In The Confidence Code, journalists Katty Kay and Claire Shipman travel to the frontiers of neuroscience on a hunt for the confidence gene and reveal surprising new research on its roots in our brains. They visit the world’s leading psychologists who explain how we can all choose to become more confident simply by taking action and courting risk, and how those actions change our physical wiring. They interview women leaders from the worlds of politics, sports, the military, and the arts to learn how they have tapped into this elemental resource. They examine how a lack of confidence impacts our leadership, success, and fulfillment.

Ultimately, they argue, while confidence is partly influenced by genetics, it is not a fixed psychological state. That’s the good news. You won’t discover it by thinking positive thoughts or by telling yourself (or your children) that you are perfect as you are. You also won’t find it by simply squaring your shoulders and faking it. But it does require a choice: fewer people pleasing and perfectionism and more action, risk-taking, and fast failure.

Inspiring, insightful, and persuasive, The Confidence Code shows that by acting on our best instincts and by daring to be authentic, women can feel the transformative power of a life of confidence.

The Confidence Code

What I say: One of my fitness friends recommended this book to me after reading my post about Mingling with Elites and my confession that my inner critic is a jerk at times. I was curious to dive into this book and to see where the authors would take their study of confidence from a science and art perspective. Is confidence genetic or is confidence created in individuals based on nurture from their family & environment?

I loved reading about the genetic study of confidence in Chapter 3: Wired for Confidence. The primate study makes perfect sense and explains why some individuals are born with personalities that are more risk-averse than others and therefore show more confidence in tackling life. The following chapter delves into how men & women are raised in most traditional societies and how they are nurtured.
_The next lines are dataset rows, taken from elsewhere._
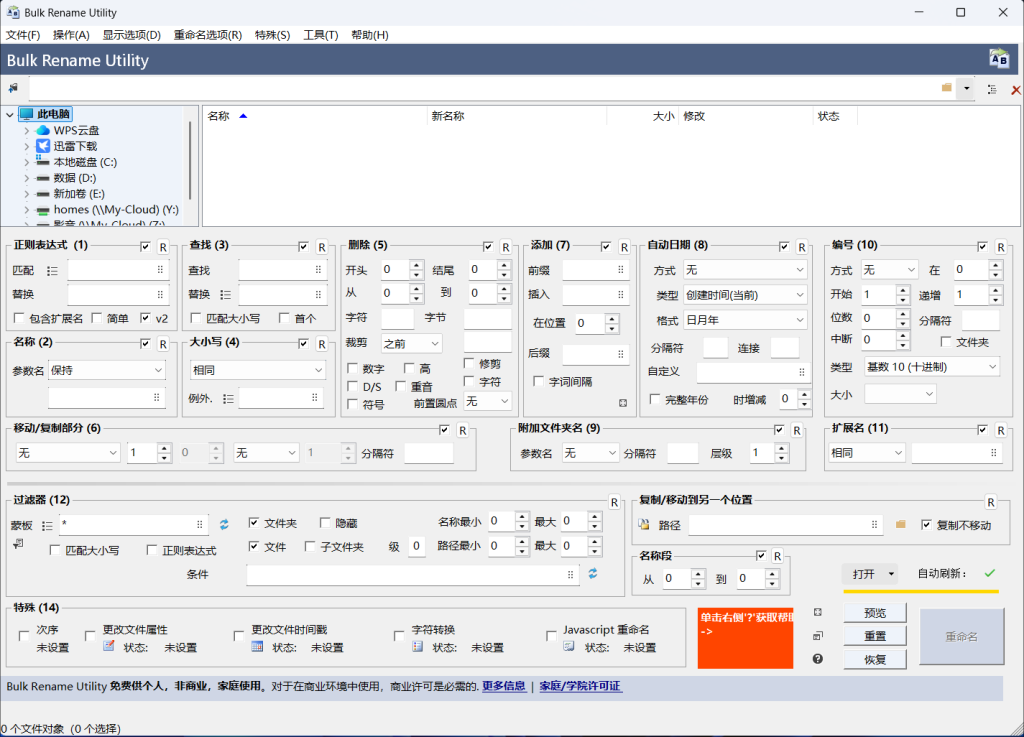Click the reset R button in 正则表达式 panel
Viewport: 1024px width, 737px height.
pyautogui.click(x=162, y=247)
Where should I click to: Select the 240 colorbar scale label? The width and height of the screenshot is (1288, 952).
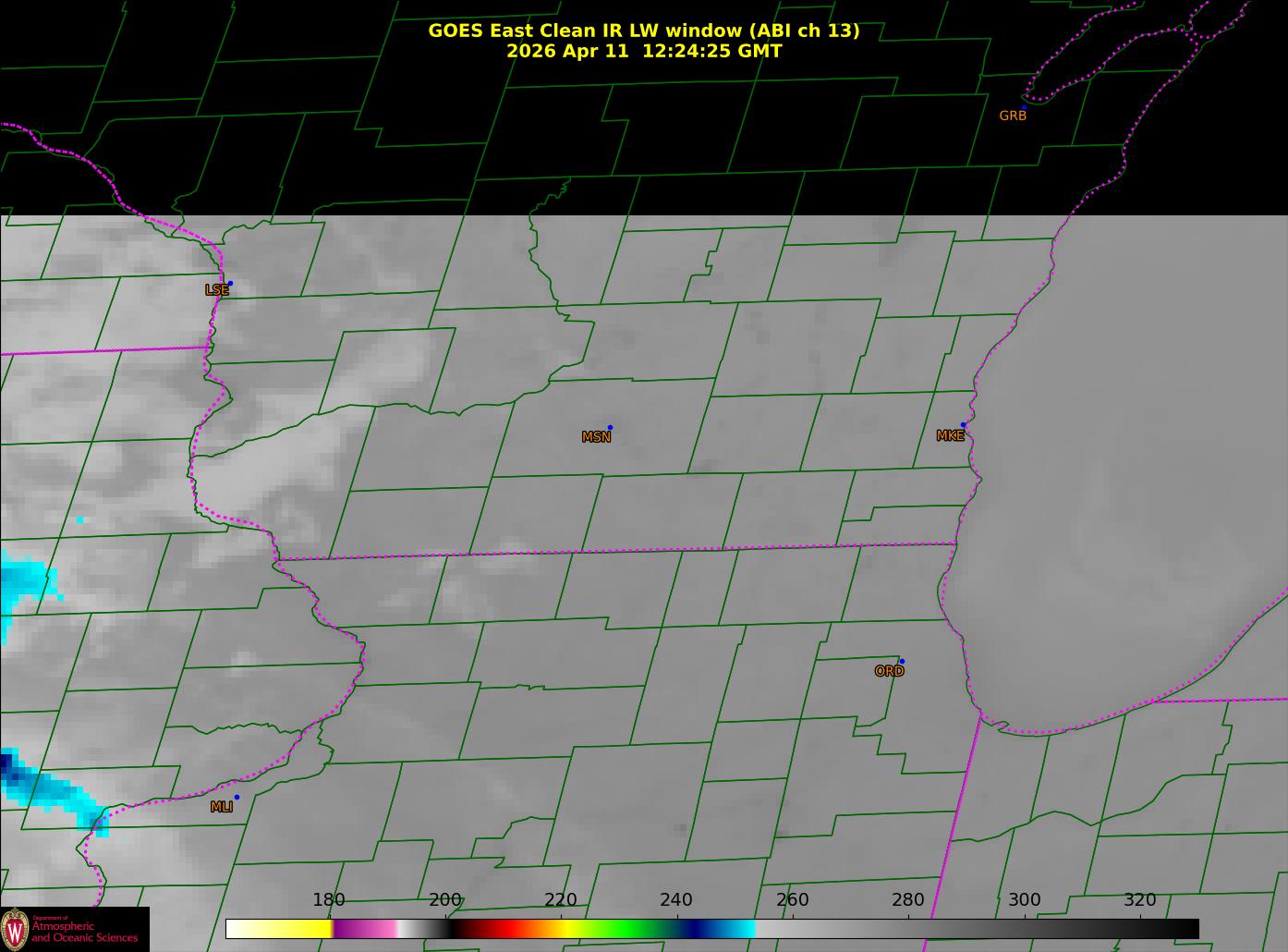pos(676,900)
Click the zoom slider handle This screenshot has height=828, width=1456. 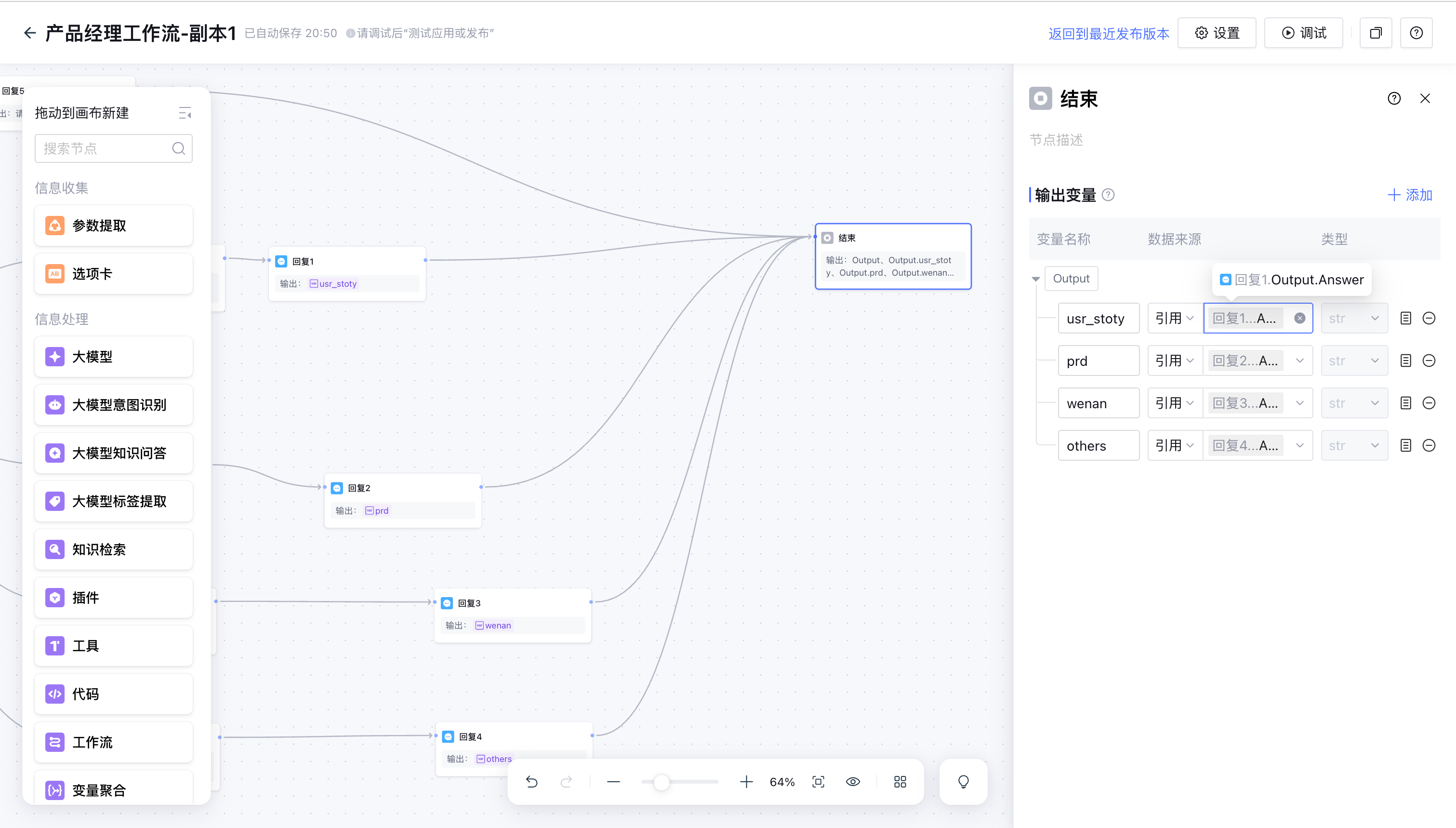click(661, 782)
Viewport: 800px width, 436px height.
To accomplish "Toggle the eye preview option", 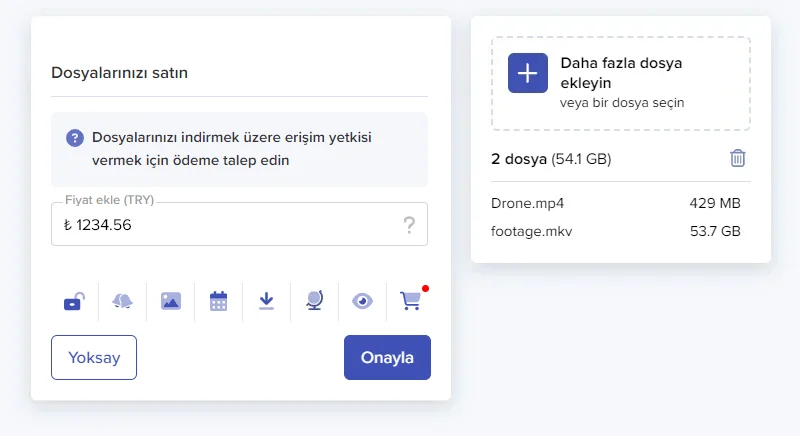I will coord(362,300).
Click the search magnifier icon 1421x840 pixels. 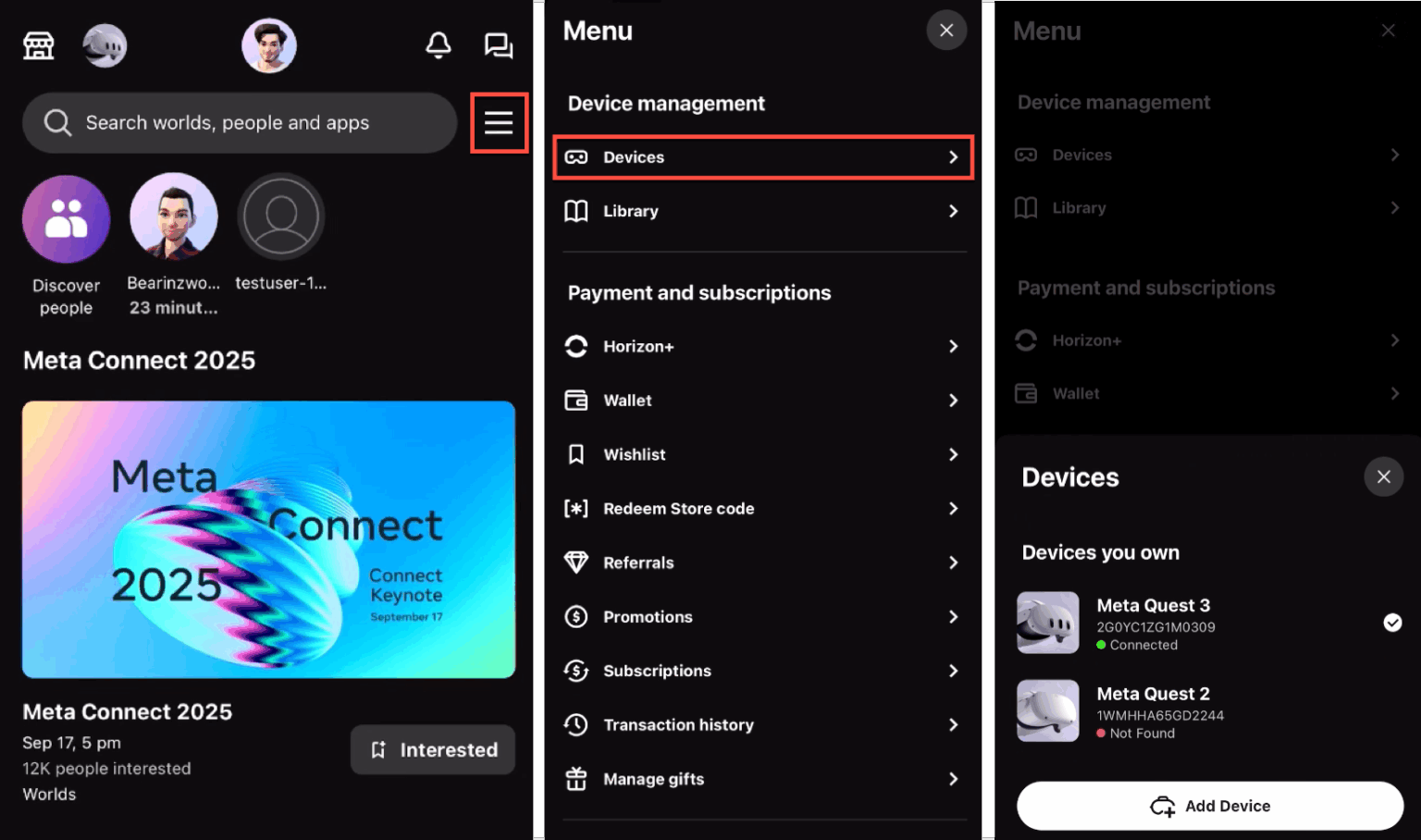pyautogui.click(x=56, y=122)
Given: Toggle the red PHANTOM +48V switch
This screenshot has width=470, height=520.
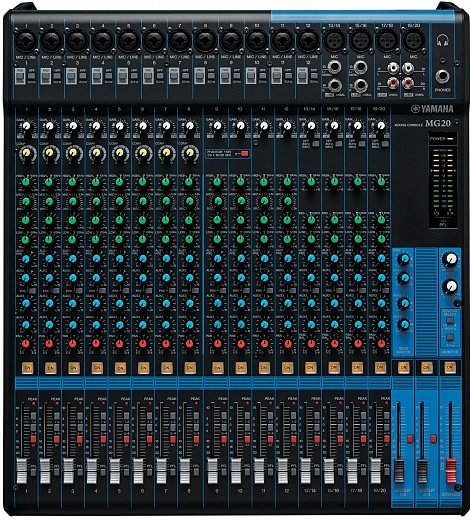Looking at the screenshot, I should (x=244, y=154).
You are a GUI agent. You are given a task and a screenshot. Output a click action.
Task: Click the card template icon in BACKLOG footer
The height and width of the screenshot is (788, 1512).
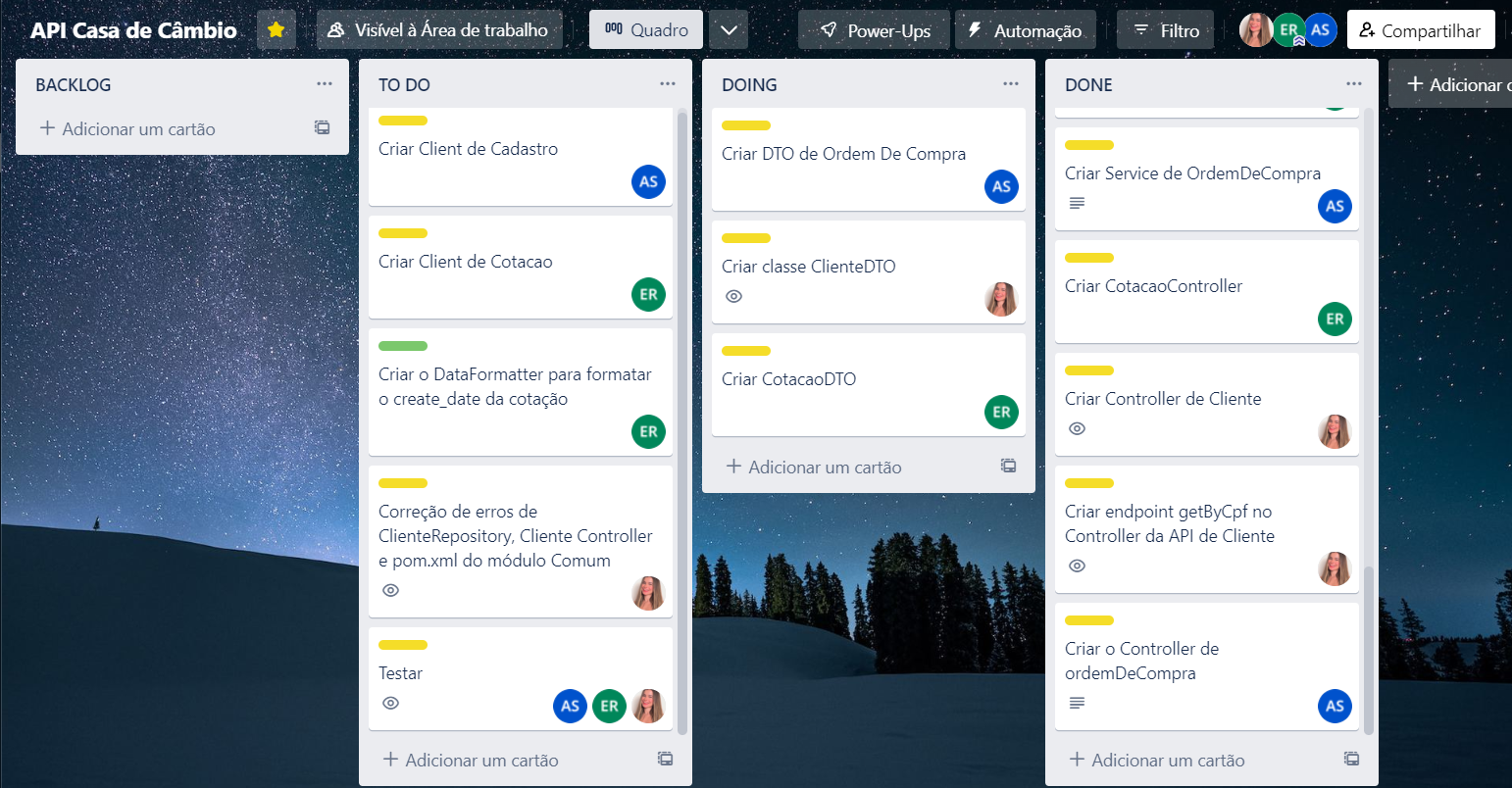tap(322, 128)
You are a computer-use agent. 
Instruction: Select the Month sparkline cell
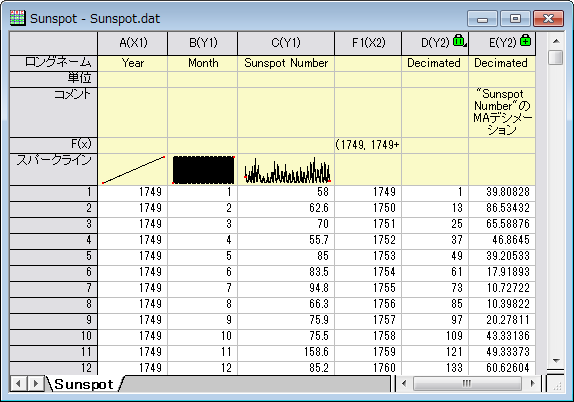(x=203, y=170)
It shows how letting little boys are allowed to be rambunctious and wild and how that can affect the growth of confidence in an individual. While many girls are taught to be prim and proper and perfect and how that can inhibit the skills it takes to survive in the corporate world or in athletic endeavors. I can draw potential conclusions on why I’m not as confident in my athletic endeavors to my childhood. I didn’t want to play ball sports or participate in gym class and I wanted to spend all my days in the dance studio or pool. I wonder if I was forced to stick it out a little longer in little league or soccer would my confidence in athletic sports be much higher than it is today? I learned confidence standing in the spotlight on stage so I can adapt in a public speaking world but I didn’t push through athletic struggles that scared me or frustrated me as a kid. I was allowed to quit and do only the things I wanted to. I’m not blaming my parents but I can see why I question my abilities as I learn to tackle obstacle races now in my adult life.

Chapter 6 on failing fast explains why I’ve been able to develop confidence in the workplace. I delved into a breakthrough moment on being fired in this blog post that explains why I was able to teach myself to be more assertive and confident in the boardroom. I watch how I talk to coworkers and always act with confidence and self-assuredness because of past failures. I sit at the table when I need to be heard and I lean into my career. I even noticed recently something I can work on when my boss told me that my coworkers respond to me better when I use a calm, cool, and collected voice vs an excited one (the authors talk about how women use high-pitched intonation to make statements sound like questions vs facts and how it doesn’t go over well in a male corporate world). I thought I was using a positive tone to show my motivation towards a project but I realize that in a male-dominated world a lower calm voice is better received. Just simple little things one can do to be successful in this crazy concrete jungle.

Overall this is a great book that gives a new perspective on confidence. It can be a great tool for parents looking for tips in raising confident daughters (& sons) and adults learning to nurture confidence within themselves.